REQUIREMENT 1:
Condense the paragraph of the OpenVINO page that begins "OpenVINO is a cross-platform" into a single sentence that keeps its main facts.

OpenVINO#

OpenVINO is a cross-platform deep learning toolkit developed by Intel. The name stands for “Open Visual Inference and Neural Network Optimization.” OpenVINO focuses on optimizing neural network inference with a write-once, deploy-anywhere approach for Intel hardware platforms.

The nncf package (Neural Network Compression Framework) is used for model compression and quantization. It is required for workflows involving post-training quantization or other advanced optimization techniques in OpenVINO.

For Generative AI models, install Optimum Intel® from Optimum Intel® Installation Instructions

Prerequisites#

Note: OpenVINO version in Olive >= 2025.3.0

Option 1: install Olive with OpenVINO extras#

pip install olive-ai[openvino]

Option 2: Install OpenVINO Runtime and OpenVINO Development Tools from Pypi#

pip install openvino>=2025.3.0
pip install nncf>=2.18.0
pip install onnxruntime-openvino

Install Optimum Intel® for Generative AI Workloads#

pip install optimum[openvino]<=1.24.0

More detailed instructions are available at Optimum Intel® Installation Instructions

Model Conversion#

OpenVINOConversion pass will convert the model from original framework to OpenVINO IR Model. PyTorchModelHandler, ONNXModelHandler and TensorFlowModelHandler are supported for now.

Please refer to OpenVINOConversion for more details about the pass and its config parameters.

Example Conversion Configuration#

{
    "type": "OpenVINOConversion",
    "input_shapes": [[1, 3, 32, 32]]
}

Model IoUpdate#

OpenVINOIoUpdate pass is a required pass used only for OpenVino IR Model. It converts OpenVINOModelHandler into a static shaped model and to update input and output tensors.

EXERCISE MATERIAL:
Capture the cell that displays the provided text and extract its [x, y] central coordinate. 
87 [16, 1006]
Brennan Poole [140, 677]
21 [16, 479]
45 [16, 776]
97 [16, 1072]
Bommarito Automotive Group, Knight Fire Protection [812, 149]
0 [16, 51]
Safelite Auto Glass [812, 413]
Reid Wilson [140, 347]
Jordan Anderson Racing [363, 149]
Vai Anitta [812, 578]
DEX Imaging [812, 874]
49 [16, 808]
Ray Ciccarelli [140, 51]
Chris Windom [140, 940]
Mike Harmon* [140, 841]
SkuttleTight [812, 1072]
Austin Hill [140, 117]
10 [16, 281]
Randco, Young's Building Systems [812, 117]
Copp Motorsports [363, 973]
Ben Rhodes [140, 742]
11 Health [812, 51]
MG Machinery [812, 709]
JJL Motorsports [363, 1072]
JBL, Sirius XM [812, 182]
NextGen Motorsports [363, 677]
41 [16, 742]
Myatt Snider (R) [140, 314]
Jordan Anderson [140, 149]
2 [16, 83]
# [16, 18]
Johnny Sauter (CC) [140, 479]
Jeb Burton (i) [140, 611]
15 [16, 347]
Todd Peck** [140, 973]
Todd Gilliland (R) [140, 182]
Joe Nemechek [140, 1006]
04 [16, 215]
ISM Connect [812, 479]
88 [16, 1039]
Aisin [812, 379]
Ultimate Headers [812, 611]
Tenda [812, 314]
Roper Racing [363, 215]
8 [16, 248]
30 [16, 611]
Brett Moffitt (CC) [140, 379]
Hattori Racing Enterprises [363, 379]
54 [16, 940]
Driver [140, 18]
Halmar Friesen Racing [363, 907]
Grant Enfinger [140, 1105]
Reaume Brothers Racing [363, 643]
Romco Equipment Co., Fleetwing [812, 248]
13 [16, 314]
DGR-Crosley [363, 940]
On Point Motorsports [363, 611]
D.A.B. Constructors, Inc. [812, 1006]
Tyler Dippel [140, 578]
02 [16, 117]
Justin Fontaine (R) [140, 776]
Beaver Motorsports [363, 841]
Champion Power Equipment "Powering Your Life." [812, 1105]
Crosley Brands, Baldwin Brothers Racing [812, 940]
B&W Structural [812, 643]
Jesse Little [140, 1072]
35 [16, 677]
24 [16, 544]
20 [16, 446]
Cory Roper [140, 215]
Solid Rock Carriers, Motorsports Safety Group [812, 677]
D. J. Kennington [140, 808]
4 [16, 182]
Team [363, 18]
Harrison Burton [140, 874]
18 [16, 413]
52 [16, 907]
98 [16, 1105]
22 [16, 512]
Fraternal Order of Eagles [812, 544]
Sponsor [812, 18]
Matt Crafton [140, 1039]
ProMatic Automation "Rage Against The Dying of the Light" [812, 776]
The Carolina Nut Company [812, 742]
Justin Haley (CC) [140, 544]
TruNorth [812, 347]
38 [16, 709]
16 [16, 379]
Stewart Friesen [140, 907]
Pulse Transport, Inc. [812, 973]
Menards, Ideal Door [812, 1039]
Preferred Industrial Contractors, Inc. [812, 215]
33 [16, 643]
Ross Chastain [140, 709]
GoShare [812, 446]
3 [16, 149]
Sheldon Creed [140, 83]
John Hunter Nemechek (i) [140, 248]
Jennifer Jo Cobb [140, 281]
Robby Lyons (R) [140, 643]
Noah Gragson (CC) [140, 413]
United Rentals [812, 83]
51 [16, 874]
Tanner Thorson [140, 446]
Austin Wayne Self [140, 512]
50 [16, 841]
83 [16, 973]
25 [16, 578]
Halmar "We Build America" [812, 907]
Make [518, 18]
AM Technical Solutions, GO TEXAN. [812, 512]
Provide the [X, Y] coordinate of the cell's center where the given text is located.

REQUIREMENT 2:
Reproduce the entries from their first line through the line holding "Ray Ciccarelli [140, 51]", inclusive, swapping "Capture" for "Locate" and changing nothing else.

FULL RESPONSE 1:
OpenVINO ("Open Visual Inference and Neural Network Optimization") is Intel's cross-platform deep learning toolkit for optimizing neural network inference on Intel hardware with a write-once, deploy-anywhere approach.

FULL RESPONSE 2:
Locate the cell that displays the provided text and extract its [x, y] central coordinate. 
87 [16, 1006]
Brennan Poole [140, 677]
21 [16, 479]
45 [16, 776]
97 [16, 1072]
Bommarito Automotive Group, Knight Fire Protection [812, 149]
0 [16, 51]
Safelite Auto Glass [812, 413]
Reid Wilson [140, 347]
Jordan Anderson Racing [363, 149]
Vai Anitta [812, 578]
DEX Imaging [812, 874]
49 [16, 808]
Ray Ciccarelli [140, 51]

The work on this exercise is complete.